Une mort subite est toujours tragique et cause un choc émotif. Pourtant, dans une telle atmosphère de chagrin, de crainte, de confusion et d'incertitude, il faut demander à la famille de faire don des organes de leurs proches décédés pour ceux qui en ont besoin. Cela peut s'avérer une expérience marquante; il est facile de comprendre pourquoi seuls 10 à 20 p. 100 des 1 à 2 p. 100 de ces décès hospitaliers deviennent des donneurs. Toutefois, si cette proportion passait à 80 p. 100, le problème de pénurie d'organes serait grandement surmonté. Pour ces raisons, l'approvisionnement en organes devient de plus en plus la responsabilité des administrateurs d'hôpitaux et des professionnels de la santé.
La conservation des organes constitue un domaine de recherche très difficile, dans lequel il n'y a pas eu beaucoup de progrès. L'idéal serait la conservation des organes aux très basses températures de l'azote liquide, (autour de -170°C), mais la cryobiologie n'est pas en mesure d'y arriver dans les cas d'organes complexes hautement différenciés, sauf pour de très petites portions. Actuellement, les reins peuvent être conservés à 4°C pendant 48 à 72 heures, mais les transplantations cardiaques, cardio-pulmonaires et hépatiques doivent s'effectuer le plus rapidement possible, dans les quelques heures qui suivent la mort du donneur.
Problèmes éthiques relatifs aux transplantations d'organes
Les problèmes d'éthique relatifs aux transplantations abondent. Ils entrent dans trois catégories : ceux qui entourent le diagnostic de la mort de causes cérébrales, ceux qui sont liés à l'approvisionnement en organes et ceux qui ont trait à l'allocation des organes et au financement des programmes. En bref, quand les organes peuvent-ils être prélevés? À qui appartiennent-ils après leur prélèvement? Comment les distribuer de façon équitable? Y a-t-il des limites aux droits des familles de donneurs? Quels sont les droits des receveurs potentiels qui attendent? Ces programmes coûteux qui ne profitent qu'à relativement peu de personnes sont-ils hors de nos moyens?

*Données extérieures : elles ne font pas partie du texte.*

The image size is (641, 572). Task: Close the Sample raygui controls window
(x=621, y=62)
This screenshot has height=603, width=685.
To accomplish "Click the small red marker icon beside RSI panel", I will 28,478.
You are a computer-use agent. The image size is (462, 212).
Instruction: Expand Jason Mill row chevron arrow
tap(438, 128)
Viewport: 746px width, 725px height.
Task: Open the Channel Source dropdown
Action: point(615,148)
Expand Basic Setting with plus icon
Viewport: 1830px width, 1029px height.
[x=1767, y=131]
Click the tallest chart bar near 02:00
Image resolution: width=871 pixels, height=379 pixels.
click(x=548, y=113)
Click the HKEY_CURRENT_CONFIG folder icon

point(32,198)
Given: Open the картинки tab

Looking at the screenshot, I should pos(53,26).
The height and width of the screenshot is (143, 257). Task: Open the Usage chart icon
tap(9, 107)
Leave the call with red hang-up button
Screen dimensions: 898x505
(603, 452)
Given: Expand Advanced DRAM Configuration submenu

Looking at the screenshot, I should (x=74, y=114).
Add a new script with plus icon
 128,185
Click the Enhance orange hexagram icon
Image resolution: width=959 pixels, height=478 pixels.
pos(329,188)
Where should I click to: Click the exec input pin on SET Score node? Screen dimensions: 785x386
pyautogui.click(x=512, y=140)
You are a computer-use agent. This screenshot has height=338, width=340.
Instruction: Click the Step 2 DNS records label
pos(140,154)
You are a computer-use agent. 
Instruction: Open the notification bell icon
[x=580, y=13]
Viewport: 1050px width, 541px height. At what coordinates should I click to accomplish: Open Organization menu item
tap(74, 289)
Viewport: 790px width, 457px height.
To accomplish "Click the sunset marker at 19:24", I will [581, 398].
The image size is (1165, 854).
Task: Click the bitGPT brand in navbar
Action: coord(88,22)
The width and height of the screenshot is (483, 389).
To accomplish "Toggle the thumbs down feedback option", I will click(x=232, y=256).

Les réponses à ces questions impliquent l'intervention des membres de notre société, autres que le personnel médical. Différentes solutions apparaissent selon les collectivités et les cultures. Des problèmes particuliers surviennent quand les organes sont transférés entre des collectivités qui ne sont pas de même culture ou n'adhèrent pas à la même morale.
Avenir de la médecine des transplantations
Les spéculations sur les progrès de la médecine sont fascinantes, mais peu fiables. Ceci dit, voici quelques-unes des prédictions actuelles : des greffes d'organes s'effectueront entre des membres de deux espèces différentes (les xénogreffes); certaines espèces, probablement les primates, seront élevées dans ce but; le tissu cérébral sera utilisé pour le traitement de certaines maladies neurologiques (ce qui, en fait, se fait déjà) bien que le rétablissement de la pensée rationnelle ne pourra pas se faire par greffe; les transplantations d'organes vont rivaliser avec la thérapie génique dans le traitement des troubles enzymatiques et génétiques, car le régulation du système immunitaire va devenir hautement sélective et sûre; les greffes de tissus ovarien et testiculaire permettront de traiter la stérilité et les insuffisances endocriniennes associées, encore que cela soulève de très sérieuses questions éthiques qui doivent être régulées avec soin par la société. En effet, les règles d'éthique dans ce domaine sont appelées à devenir de plus en plus importantes pour que la science et la technologie nous apportent des bienfaits croissants.